An Overview of Prompt Learning in Natural Language Processing

Recent years have seen rapid advances in NLP, moving from traditional machine‑learning models to deep learning, then to pretrained models with fine‑tuning, and finally to the emerging paradigm of pretrained models combined with prompts, which dramatically reduces the amount of labeled data required.

1. NLP Training Paradigms

The field is commonly divided into four stages: (1) traditional models using handcrafted features, (2) deep‑learning models such as word2vec + LSTM, (3) pretrained models with fine‑tuning (e.g., BERT), and (4) pretrained models with prompt‑based prediction, which cuts training data needs.

2. Why Prompt Learning?

Fine‑tuning suffers from a gap between pretraining objectives (auto‑regressive or auto‑encoding) and downstream tasks, leading to poor few‑shot performance and high resource consumption when large models are adapted for specific tasks.

3. What Is Prompt Learning?

Prompt learning leverages the knowledge already stored in pretrained language models by converting downstream tasks into a format similar to the pretraining task, typically using a natural‑language template with masked tokens. This approach relies on three steps: designing a pretraining‑compatible task, crafting input templates (prompt engineering), and mapping model outputs to labels (answer engineering).

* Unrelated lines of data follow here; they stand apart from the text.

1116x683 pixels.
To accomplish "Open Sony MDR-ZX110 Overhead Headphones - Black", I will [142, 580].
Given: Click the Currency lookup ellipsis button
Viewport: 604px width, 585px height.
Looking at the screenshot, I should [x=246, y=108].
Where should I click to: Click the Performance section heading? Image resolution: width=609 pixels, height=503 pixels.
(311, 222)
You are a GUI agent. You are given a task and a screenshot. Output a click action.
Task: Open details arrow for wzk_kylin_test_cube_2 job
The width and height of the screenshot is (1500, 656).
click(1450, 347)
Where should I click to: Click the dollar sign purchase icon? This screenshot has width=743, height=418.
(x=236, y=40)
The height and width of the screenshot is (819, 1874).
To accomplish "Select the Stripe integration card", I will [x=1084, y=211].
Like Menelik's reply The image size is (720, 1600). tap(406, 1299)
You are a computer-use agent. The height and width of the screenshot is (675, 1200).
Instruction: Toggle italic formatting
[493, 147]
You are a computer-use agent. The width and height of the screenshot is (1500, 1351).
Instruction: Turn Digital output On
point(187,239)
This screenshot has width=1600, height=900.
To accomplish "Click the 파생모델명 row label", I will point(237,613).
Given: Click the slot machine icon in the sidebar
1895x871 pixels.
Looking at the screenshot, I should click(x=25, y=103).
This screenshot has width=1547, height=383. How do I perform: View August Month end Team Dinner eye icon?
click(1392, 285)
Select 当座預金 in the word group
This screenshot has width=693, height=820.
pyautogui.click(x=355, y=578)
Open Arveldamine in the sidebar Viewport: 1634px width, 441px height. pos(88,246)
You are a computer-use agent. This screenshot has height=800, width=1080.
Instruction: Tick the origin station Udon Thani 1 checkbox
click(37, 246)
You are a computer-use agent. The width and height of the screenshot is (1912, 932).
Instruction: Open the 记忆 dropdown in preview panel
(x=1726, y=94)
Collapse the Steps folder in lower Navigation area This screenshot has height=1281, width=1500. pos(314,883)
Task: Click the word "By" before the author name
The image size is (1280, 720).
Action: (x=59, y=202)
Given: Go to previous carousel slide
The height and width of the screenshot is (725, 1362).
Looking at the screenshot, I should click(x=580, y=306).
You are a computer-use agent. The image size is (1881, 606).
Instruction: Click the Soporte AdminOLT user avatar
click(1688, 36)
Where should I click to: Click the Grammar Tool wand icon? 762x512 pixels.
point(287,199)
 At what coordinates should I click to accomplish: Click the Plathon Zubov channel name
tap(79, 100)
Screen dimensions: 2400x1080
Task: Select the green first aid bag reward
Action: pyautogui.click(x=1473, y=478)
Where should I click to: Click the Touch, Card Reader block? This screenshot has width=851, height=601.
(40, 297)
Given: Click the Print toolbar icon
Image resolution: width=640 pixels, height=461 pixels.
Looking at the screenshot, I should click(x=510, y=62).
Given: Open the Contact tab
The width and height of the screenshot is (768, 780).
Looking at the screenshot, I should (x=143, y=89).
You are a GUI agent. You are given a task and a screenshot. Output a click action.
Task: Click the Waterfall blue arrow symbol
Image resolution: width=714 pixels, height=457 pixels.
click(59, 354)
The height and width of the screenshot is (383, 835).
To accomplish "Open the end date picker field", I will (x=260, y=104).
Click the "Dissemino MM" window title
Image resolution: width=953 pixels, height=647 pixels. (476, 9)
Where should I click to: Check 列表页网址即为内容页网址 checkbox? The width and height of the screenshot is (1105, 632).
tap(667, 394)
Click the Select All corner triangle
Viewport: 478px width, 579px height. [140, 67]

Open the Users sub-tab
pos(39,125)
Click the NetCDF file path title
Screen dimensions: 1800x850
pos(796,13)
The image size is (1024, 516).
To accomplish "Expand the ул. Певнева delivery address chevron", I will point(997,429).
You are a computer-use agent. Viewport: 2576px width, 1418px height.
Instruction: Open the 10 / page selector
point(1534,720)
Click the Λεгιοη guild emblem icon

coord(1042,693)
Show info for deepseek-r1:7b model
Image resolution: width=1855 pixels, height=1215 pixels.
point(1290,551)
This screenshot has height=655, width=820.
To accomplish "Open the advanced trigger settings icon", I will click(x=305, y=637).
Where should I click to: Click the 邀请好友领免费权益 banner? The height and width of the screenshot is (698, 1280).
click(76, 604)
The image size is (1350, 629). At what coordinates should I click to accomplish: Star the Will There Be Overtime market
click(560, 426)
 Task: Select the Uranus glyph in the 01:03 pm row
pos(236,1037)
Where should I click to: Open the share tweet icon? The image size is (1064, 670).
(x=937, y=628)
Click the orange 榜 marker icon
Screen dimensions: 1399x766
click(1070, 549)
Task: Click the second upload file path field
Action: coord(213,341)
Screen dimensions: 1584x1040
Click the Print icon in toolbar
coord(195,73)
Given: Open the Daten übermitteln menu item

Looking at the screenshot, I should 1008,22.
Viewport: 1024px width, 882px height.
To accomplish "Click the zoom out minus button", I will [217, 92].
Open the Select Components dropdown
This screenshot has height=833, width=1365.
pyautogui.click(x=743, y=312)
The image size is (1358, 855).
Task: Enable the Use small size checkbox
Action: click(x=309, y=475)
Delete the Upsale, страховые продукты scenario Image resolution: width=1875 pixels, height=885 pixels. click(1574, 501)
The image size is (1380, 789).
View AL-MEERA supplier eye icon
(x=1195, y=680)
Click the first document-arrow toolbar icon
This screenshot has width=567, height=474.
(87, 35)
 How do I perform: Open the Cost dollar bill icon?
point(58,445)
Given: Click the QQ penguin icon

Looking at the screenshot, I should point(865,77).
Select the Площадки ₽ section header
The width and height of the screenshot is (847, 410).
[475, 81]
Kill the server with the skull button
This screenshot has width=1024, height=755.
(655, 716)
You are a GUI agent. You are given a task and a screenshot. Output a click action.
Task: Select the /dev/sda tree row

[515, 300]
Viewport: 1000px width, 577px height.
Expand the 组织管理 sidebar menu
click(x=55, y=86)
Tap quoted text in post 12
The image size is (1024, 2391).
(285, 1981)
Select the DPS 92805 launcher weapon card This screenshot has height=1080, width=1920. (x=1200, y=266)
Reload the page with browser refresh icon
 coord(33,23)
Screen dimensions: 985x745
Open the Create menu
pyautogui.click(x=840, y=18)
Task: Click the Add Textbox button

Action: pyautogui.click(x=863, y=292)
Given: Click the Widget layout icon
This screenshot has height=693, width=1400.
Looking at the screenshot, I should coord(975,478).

4. Common Prompt Learning Methods

Hard‑Template Methods

Examples include PET (Pattern‑Exploiting Training) and LM‑BFF, which use manually designed or automatically searched discrete token templates. PET jointly optimizes the language‑model loss and a masked‑language‑model loss, while LM‑BFF adds demonstrations and automatic prompt generation.

Soft‑Template Methods

Soft‑template approaches replace discrete tokens with learnable embeddings. P‑tuning inserts trainable pseudo‑prompt tokens into the input and optimizes them via a small LSTM encoder. Prefix‑tuning extends this idea by adding learnable continuous vectors to each transformer layer, keeping the pretrained model frozen. Soft Prompt Tuning further simplifies by fixing the base model and learning only a few additional tokens.

5. Summary

Prompt learning consists of prompt templates, verbalizers (label mappings), and pretrained language models. Hard‑template methods rely on discrete token designs, while soft‑template methods optimize continuous prompt embeddings, achieving comparable performance to full fine‑tuning with far fewer trainable parameters.